Directions for this task -> Please list each new climbing route named in the Khumbu report below, with its length.

Excerpt to read ->
::::

17.02.2010 by Planetmountain

At the end of 2009 Enrico Bonino, Nicolas Melis and Francesco Cantù establised three new routes in the Khumbu valley, Nepal.

As previously reported, in November 2009 the Italians Enrico Bonino, Nicolas Melis and Francesco Cantù carried out the first ascent of "Ramri Keti" (1100m, WI5+/M7/5a) up the North Face of Hama Jomjuma (5970m, Khumbu, Nepal). When Cantù had to return to Italy, Bonino and Melis opted to remain in the Khumbu region to carry out some further exploration, which resulted in 'The Phantom of the Opera' (800m, ED+, WI4+, M6+, 6b/A1, A2, V) on Kajo Ri 6189m and 'M’han dato 5 al modulo di misto...' (600m, ED-, WI6, M7, A2, X, IV) on Punta Khanchha 5850m. Bonino's trip report is published below.


NOT ONLY 8000ers... travels in the Khumbu to unexplored mountains, new routes and plaisir alpinism
by Enrico Bonino
Last year I attempted a new route up the buttress between Dawa Peak and Renjo Pass together with Stefano della Gasperina. We didn't reach the summit because I didn't feel well and we were forced to abandon our attempt after circa 250m. Fresh from our ascent of Hama Yomjuma we felt on form and decided therefore to complete the route. It was 1 December. Khanchhya, our super porter, helped us transport gear to the base of the glacier where we spent a night in the tent.

The next morning we set off and after the first section which I already knew the route revealed itself to be much harder than expected, with a series of drips like icefalls, each topped by a roof which barred the way. At that altitude, difficulty is synonymous with time and not speed. We reached the summit in last light and a good part of the descent was carried out at night, illuminated by an almost full moon. Fortunately the gully was direct and we encountered no problems establishing belays for the abseil. The only hiccough was an ice axe hammer which broke while planting the final peg... which would cause quite a few problems in the upcoming days. We named the summit after our porter, Punta Khanchhya, while the route is called "M’han dato 5 al modulo di misto" (600m, ED-, WI6, M7, A2, X, IV).

::::

Source material ->
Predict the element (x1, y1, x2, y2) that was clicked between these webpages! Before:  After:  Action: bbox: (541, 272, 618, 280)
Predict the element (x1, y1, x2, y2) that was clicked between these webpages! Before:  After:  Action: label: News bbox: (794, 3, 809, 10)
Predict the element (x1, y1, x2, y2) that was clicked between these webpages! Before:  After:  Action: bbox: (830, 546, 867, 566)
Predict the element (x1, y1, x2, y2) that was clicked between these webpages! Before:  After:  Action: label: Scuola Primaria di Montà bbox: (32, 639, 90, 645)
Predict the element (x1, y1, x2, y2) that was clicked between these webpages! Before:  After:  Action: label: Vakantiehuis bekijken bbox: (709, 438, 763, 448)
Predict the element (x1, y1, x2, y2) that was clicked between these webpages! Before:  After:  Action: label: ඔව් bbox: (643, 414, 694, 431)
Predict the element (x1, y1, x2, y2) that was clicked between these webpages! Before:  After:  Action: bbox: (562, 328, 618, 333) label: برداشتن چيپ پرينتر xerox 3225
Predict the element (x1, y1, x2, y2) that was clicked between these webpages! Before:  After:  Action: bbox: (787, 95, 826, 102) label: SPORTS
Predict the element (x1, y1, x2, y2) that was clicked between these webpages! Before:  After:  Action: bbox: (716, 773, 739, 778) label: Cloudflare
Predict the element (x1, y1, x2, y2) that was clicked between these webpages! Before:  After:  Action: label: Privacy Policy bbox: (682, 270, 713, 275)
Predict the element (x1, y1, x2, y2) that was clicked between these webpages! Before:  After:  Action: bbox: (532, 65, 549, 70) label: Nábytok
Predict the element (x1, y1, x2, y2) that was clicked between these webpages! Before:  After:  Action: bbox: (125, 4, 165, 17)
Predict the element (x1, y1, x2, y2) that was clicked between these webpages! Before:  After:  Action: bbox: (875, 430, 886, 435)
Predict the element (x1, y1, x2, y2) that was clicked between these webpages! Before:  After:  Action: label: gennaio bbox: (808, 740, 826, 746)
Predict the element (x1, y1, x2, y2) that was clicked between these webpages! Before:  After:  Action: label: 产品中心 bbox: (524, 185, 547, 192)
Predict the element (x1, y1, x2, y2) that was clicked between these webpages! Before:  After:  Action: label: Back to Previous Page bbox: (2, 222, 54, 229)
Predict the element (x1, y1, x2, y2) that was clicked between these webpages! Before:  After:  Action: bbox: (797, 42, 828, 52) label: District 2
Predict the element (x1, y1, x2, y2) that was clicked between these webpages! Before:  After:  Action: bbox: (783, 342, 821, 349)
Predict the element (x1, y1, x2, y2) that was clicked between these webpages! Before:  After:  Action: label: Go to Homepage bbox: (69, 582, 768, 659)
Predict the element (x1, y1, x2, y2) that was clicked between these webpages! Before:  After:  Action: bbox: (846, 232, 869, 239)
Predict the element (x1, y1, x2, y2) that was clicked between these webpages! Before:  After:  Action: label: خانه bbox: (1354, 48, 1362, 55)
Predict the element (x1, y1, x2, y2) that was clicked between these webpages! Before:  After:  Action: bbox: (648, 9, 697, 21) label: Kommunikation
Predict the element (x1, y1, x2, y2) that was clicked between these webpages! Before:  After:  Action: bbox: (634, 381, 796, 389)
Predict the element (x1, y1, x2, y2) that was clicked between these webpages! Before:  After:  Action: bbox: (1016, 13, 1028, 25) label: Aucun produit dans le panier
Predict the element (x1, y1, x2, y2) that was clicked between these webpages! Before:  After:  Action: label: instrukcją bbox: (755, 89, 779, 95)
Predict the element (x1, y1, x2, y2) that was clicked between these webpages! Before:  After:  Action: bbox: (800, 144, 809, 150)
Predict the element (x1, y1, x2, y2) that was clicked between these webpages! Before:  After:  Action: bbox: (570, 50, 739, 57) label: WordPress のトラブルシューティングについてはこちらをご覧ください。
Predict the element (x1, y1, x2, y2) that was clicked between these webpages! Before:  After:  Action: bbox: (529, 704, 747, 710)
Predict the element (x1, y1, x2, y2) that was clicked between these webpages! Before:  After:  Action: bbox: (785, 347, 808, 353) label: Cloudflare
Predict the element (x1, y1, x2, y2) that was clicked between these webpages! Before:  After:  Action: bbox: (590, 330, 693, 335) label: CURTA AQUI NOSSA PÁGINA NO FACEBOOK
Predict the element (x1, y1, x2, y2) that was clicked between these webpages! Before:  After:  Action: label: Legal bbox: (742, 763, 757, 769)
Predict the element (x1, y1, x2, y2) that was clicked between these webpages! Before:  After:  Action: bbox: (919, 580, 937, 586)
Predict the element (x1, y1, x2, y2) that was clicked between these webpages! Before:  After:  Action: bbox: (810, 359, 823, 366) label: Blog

::::

Result of this exercise ->
- Ramri Keti: 1100m
- The Phantom of the Opera: 800m
- M’han dato 5 al modulo di misto: 600m